A co mogą zrobić dzieci? To samo co dorośli, przecież są częścią ważnej misji. Misji, w której na dodatek nie ma testu białej rękawiczki. W końcu nie o efekt tu chodzi, ale o chęci i wspólną zabawę. Chwalmy więc najmłodszych na każdym kroku i pokażmy im, że sprzątanie ma sens. Bo czy nie lepiej ogląda się film lub gra w planszówkę w czystym salonie? Razem jest też szybciej. Jeśli wszyscy zakaszemy rękawy, wcześniej zatracimy się w ulubionej rozrywce.
Wspólne sprzątanie może też być swego rodzaju wyścigiem, a poszczególne czynności możemy wykonywać na czas. Dobrze też, gdy towarzyszy nam muzyka. Odkurzanie w rytm ulubionych dźwięków jest przyjemniejsze, szczególnie gdy dołożymy do tego śpiew czy prosty układ taneczny (odkurzacz może być naprawdę doskonałym partnerem w tańcu).
Można też zmienić sprzątanie w grę, w której każdy ma atrakcyjną rolę do odegrania. Dzieci mogą być odkrywcami, detektywami na tropie czy uczestnikami polowania, oczywiście na bród.

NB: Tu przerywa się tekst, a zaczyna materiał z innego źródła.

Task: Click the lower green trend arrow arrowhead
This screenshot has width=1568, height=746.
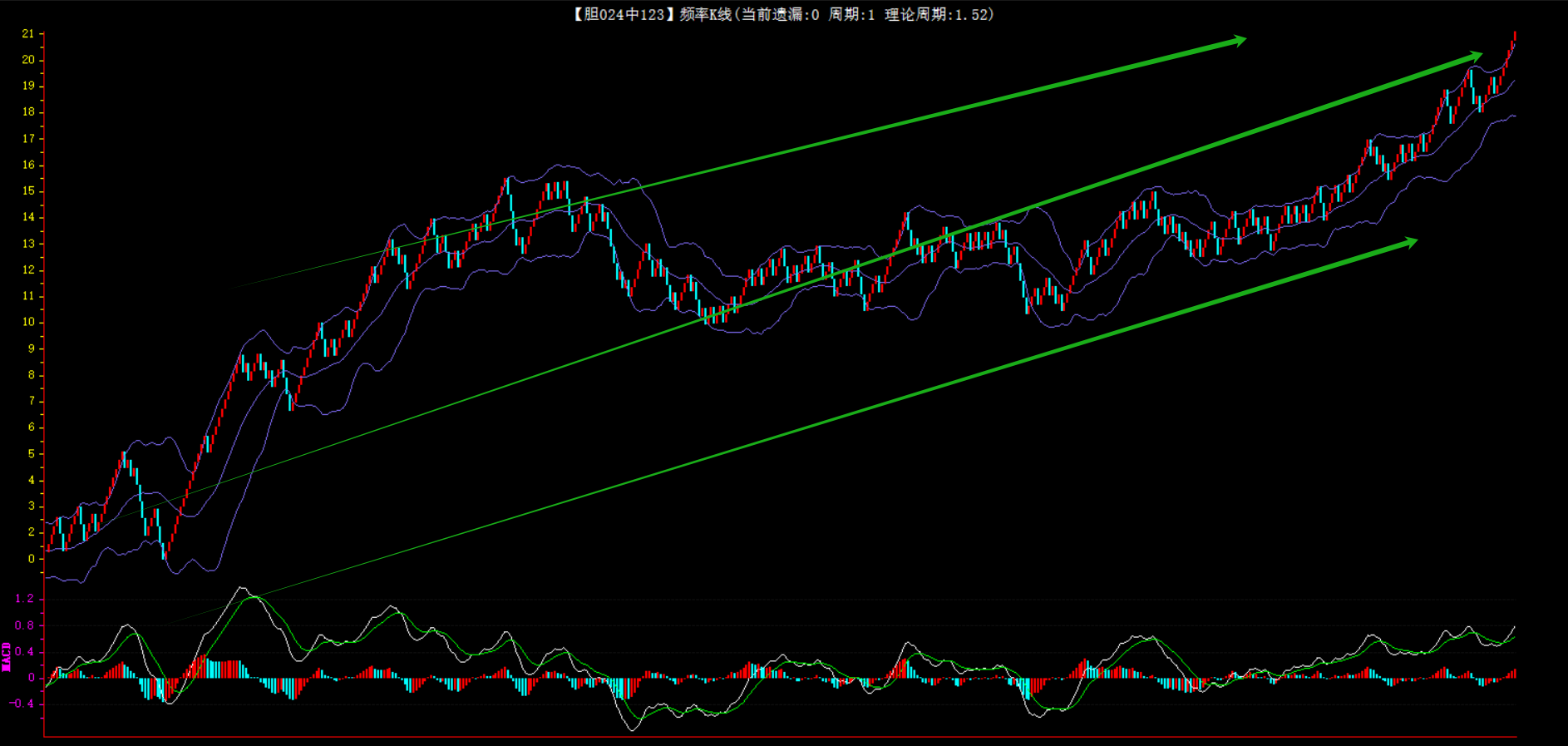Action: [x=1410, y=242]
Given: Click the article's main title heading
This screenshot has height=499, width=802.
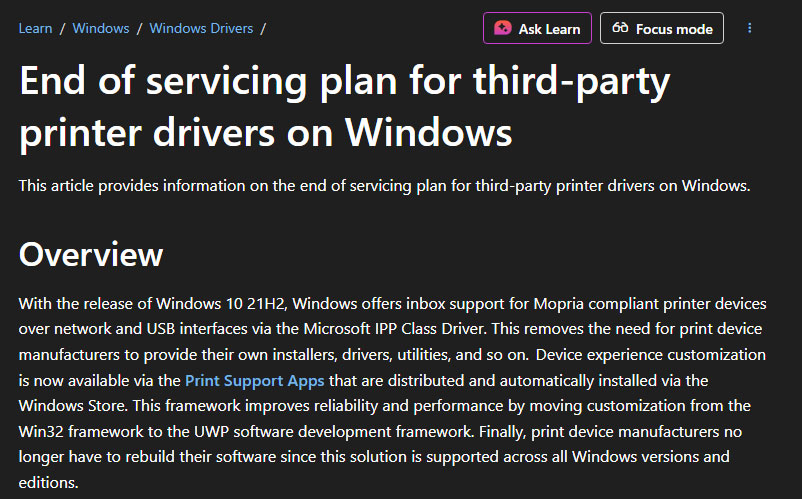Looking at the screenshot, I should coord(344,106).
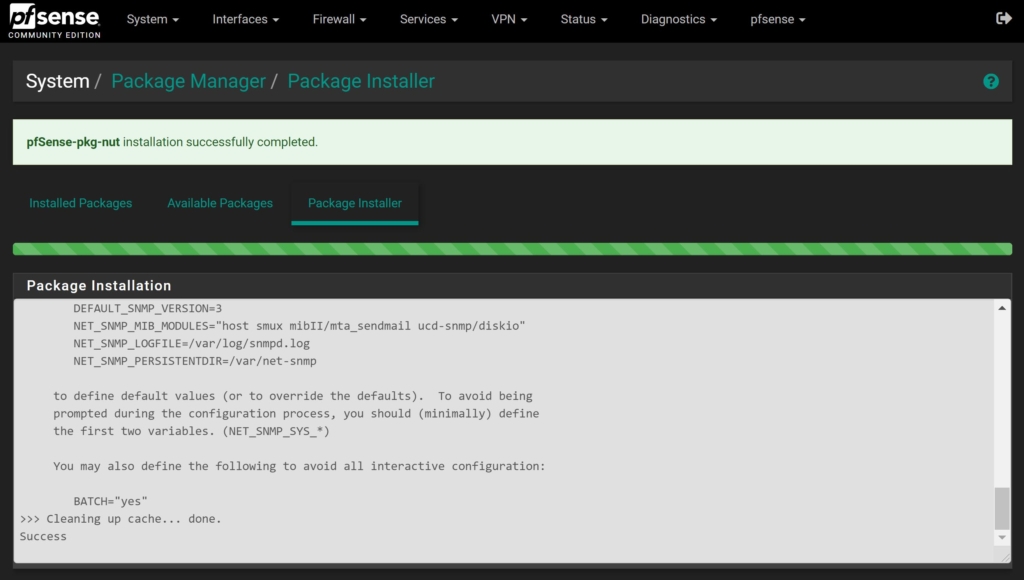Select the Package Installer tab
1024x580 pixels.
click(x=354, y=203)
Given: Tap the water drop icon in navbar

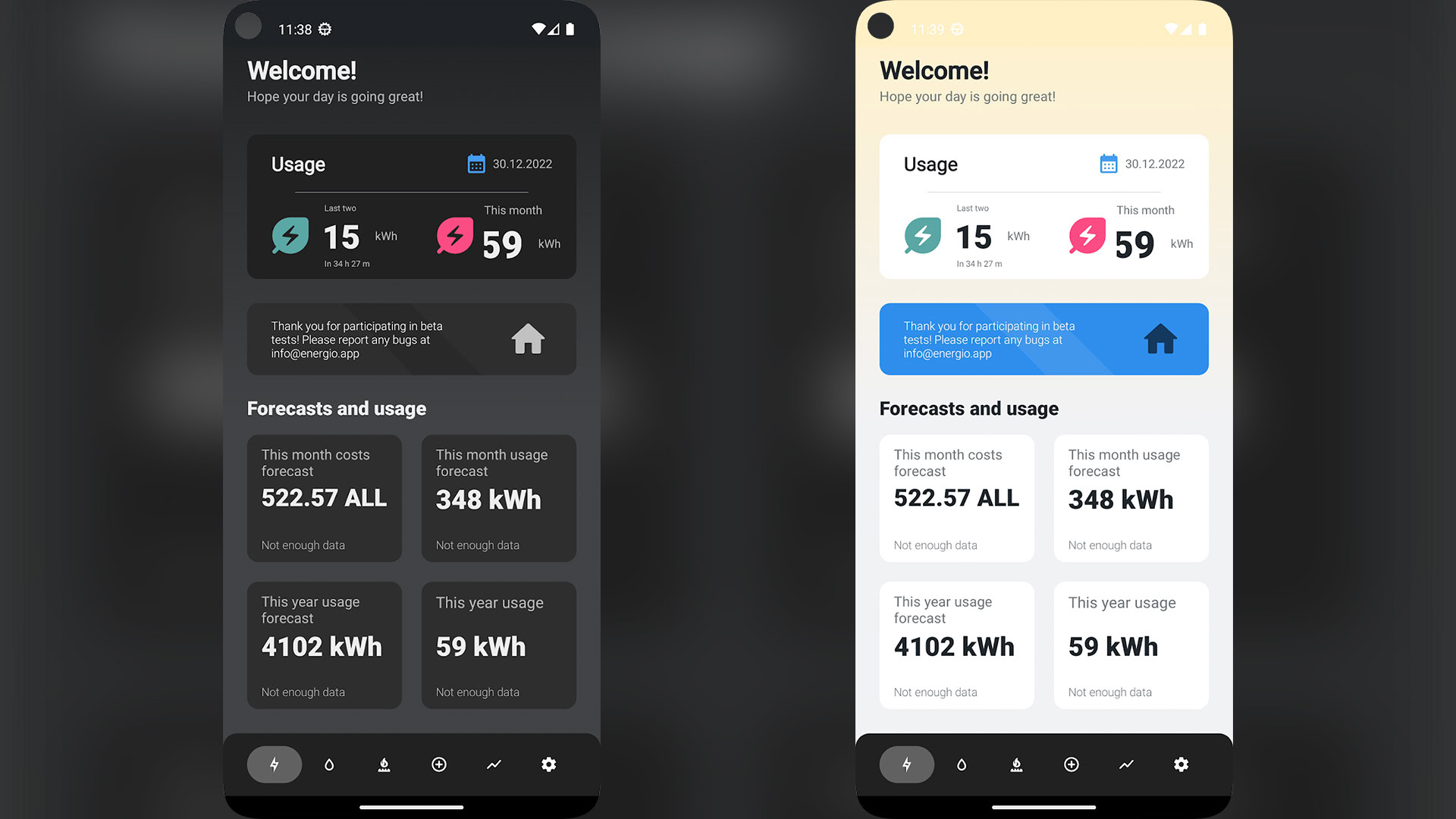Looking at the screenshot, I should coord(328,764).
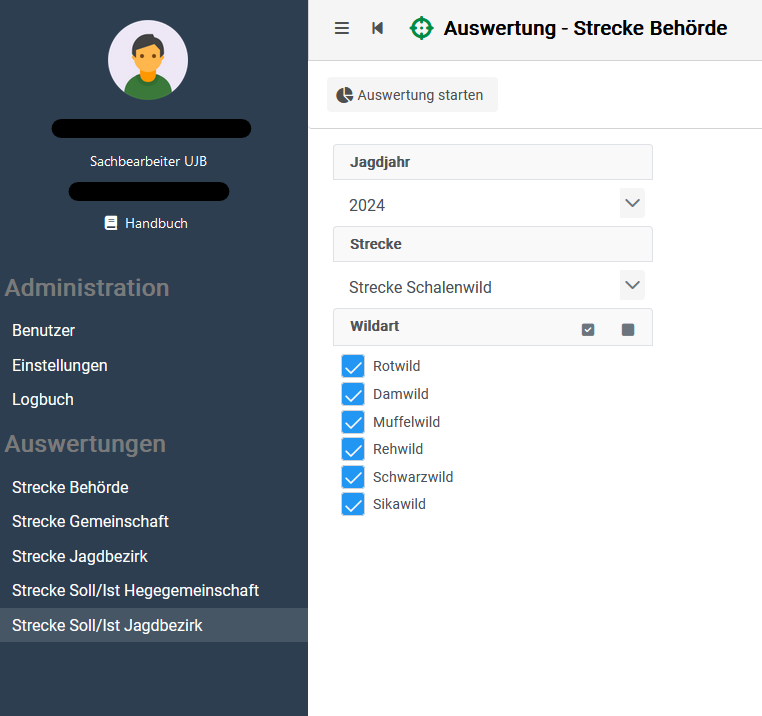Deselect all Wildart with empty-square icon
The image size is (762, 716).
628,329
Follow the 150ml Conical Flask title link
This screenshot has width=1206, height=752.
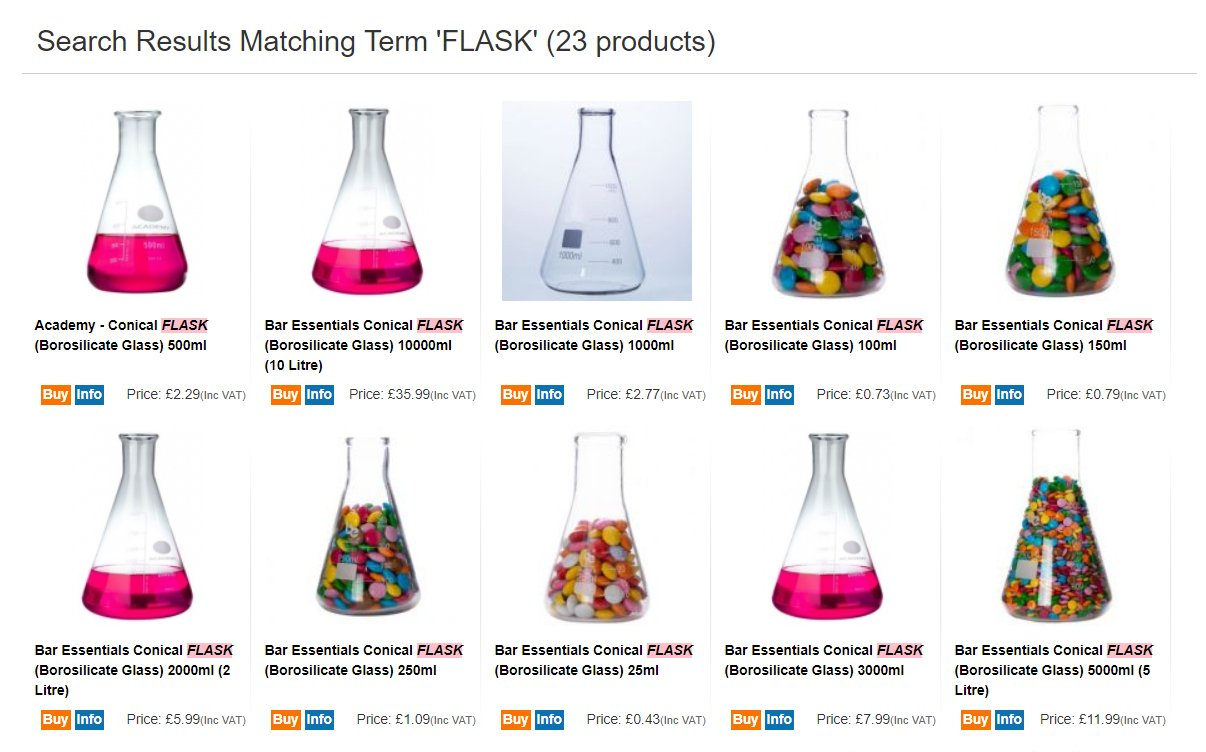1053,335
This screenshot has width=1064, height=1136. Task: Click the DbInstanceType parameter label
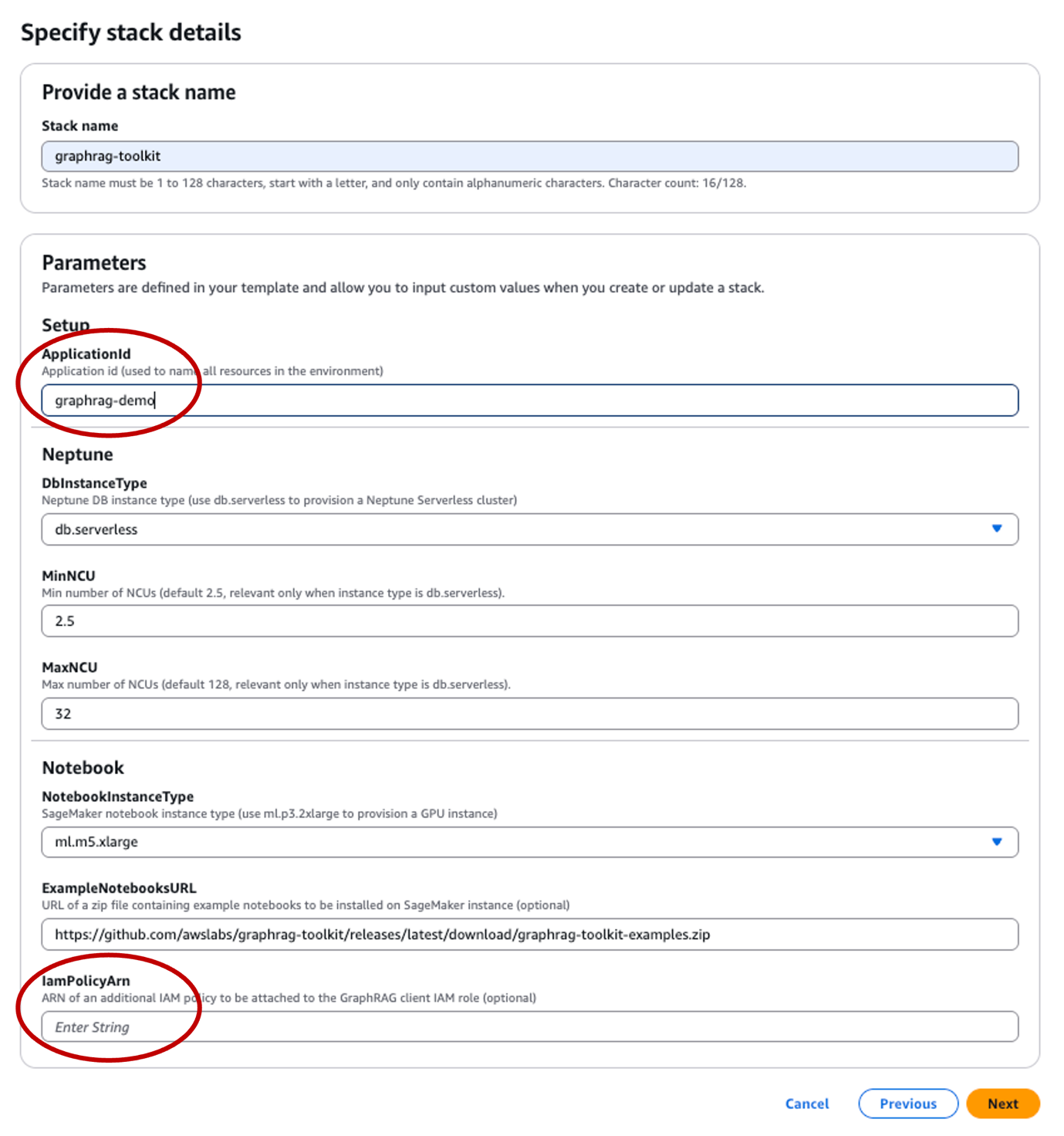point(94,483)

Niepisana zasada współodpowiedzialności za porządek tyczy się oczywiście nie tylko rodzin z dziećmi, ale też par, także tych, które dzielą domową przestrzeń ze zwierzakami. Sprzątania przy pupilach – podobnie jak przy dzieciach – jest sporo, a i o wymówkę w stylu "chciałaś/eś zwierzaka to po nim sprzątaj" nietrudno.
W tym przypadku również wszystko powinno się odbywać w atmosferze wzajemnego szacunku i wsparcia. Bo co to za przyjemność z odpoczywania, gdy druga strona w tym czasie urabia się po łokcie? Jak podzielicie obowiązki między sobą, to już wasza prywatna sprawa – do szafy ze środkami czystości, podobnie jak do alkowy, zaglądać nam nie wypada. Wszystko zależy od preferencji: jedno wkłada naczynia do zmywarki, drugie wrzuca pranie. Ważne, by każdy robił to, co lubi, i w swoim tempie.
Ważne też, by przed rozmową o obowiązkach przyjrzeć się temu, co kto robi na co dzień. Bo zdarza się, że jednej stronie wydaje się, że wszystko jest na jej głowie, ale nie pamięta już, kiedy np. ostatni raz odwiedzała myjnię czy tankowała samochód. Jeśli chcemy poprosić o pomoc, ubierzmy to w pytanie, które lepiej brzmi niż przywodzące na myśl polecenie zdanie oznajmujące.
To tylko kilka rad i mniej lub bardziej sprawdzonych pomysłów. Tak naprawdę to wy znacie swoich najbliższych najlepiej i wiecie, jak skutecznie do nich dotrzeć.